▶ _Assignment 1_
From the passage on John Paul II's death, write out the words starting with "Kitchen Catechism: Eye" and going on through "promises of God.", character for character.
▶ _Assignment 2_
Answer yes or no to whether each statement agrees with the passage on John Paul II's death, quoting the words of the passage that settle it: (a) "Salvifici Doloris" was published in 1984; (b) death is never awaited as a liberation from suffering; (c) the soul is subjected to gradual decomposition.

▶ _Passage provided_
....................
Kitchen Catechism: Eye on The Pope
John Paul II calmy faced death
John Paul II calmly faced death - peaceful, serene and with unshaken confidence in the promises of God.
The key to his mind-set can be understood from reading his Apostolic Letter “Salvifici Doloris,” that he published in 1984.
Following are quotes taken from “Salvifici Doloris”:
”The resurrection of Christ sheds an entirely new light on what otherwise is the fear of departure from this life.”
”Death is often awaited even as a liberation from the sufferings of this life. At the same time, it is not possible to ignore the fact that it constitutes as it were a definitive summing-up of the destructive work both in the bodily organism and in the psyche."
"But death primarily involves the dissolution of the entire psychophysical personality of man. The soul survives and subsists separated from the body, while the body is subjected to gradual decomposition according to the words of the Lord God, pronounced after the sin committed by man at the beginning of earthly history: 'You are dust and to dust you shall return' (Genesis 3:19)."
....................
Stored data
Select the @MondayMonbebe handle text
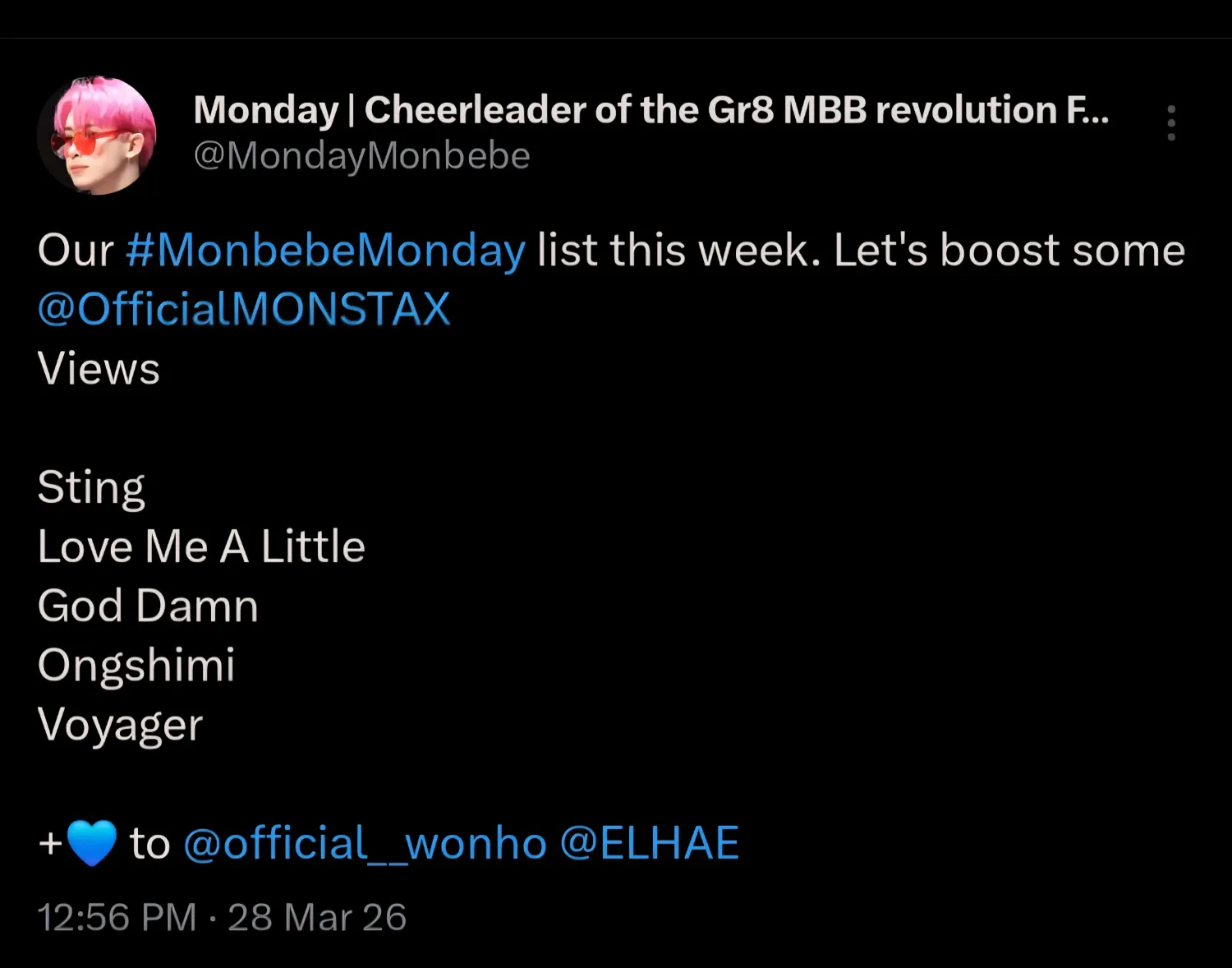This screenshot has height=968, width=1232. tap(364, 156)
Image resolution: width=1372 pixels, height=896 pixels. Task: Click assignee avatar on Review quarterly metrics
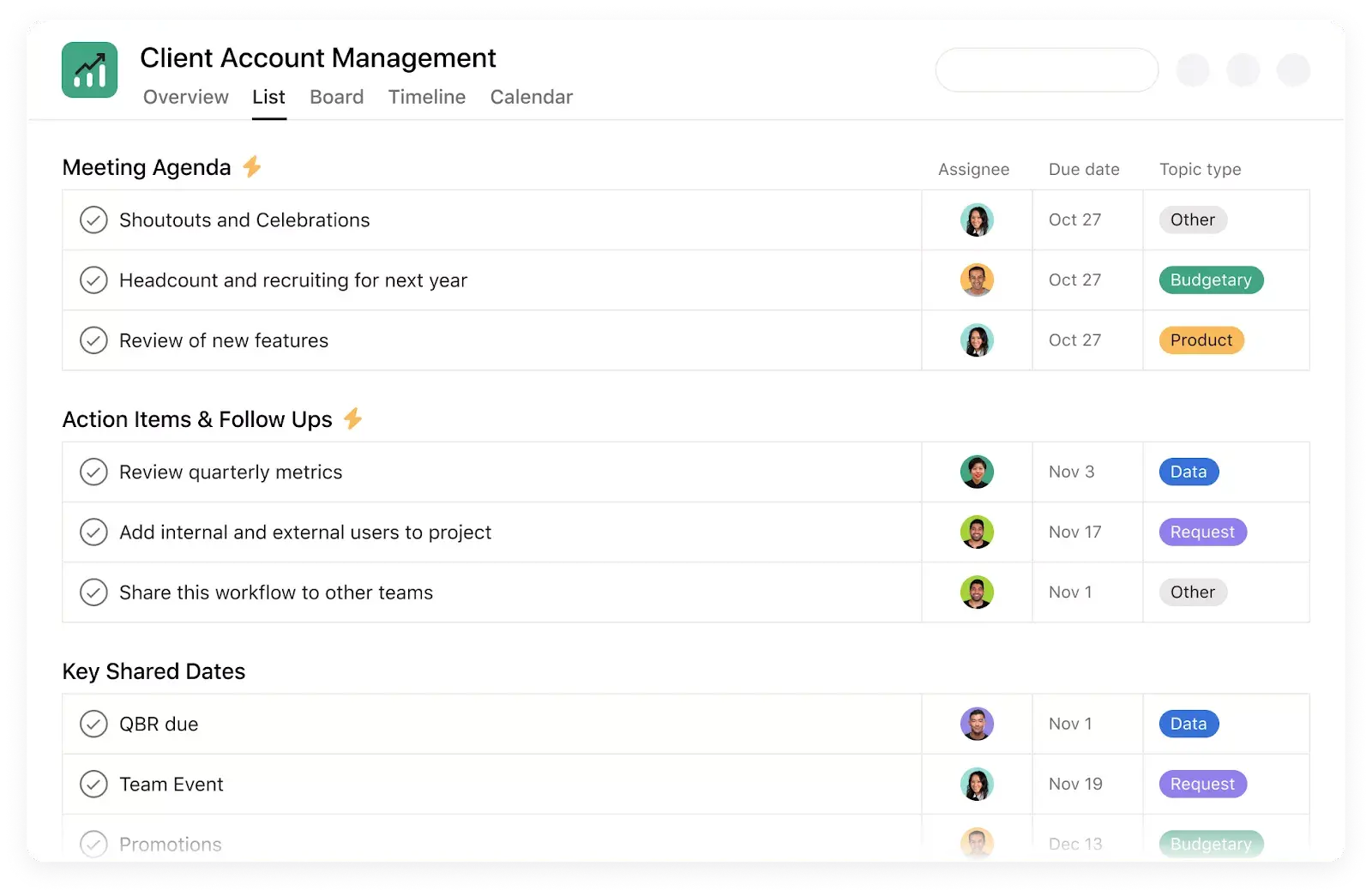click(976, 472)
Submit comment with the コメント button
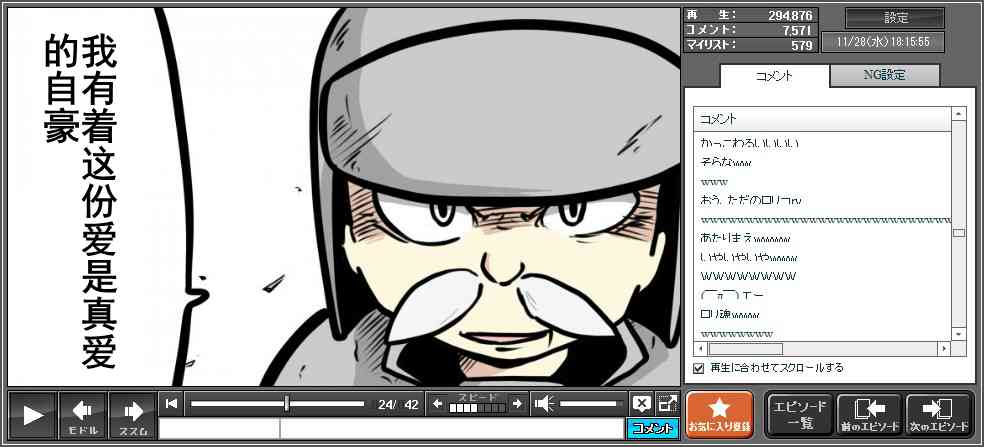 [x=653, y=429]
....................
▶ _Exercise answer 1_
Kitchen Catechism: Eye on The Pope
John Paul II calmy faced death
John Paul II calmly faced death - peaceful, serene and with unshaken confidence in the promises of God.

▶ _Exercise answer 2_
(a) Yes: "that he published in 1984."
(b) No: "Death is often awaited even as a liberation from the sufferings of this life."
(c) No: "The soul survives and subsists separated from the body, while the body is subjected to gradual decomposition"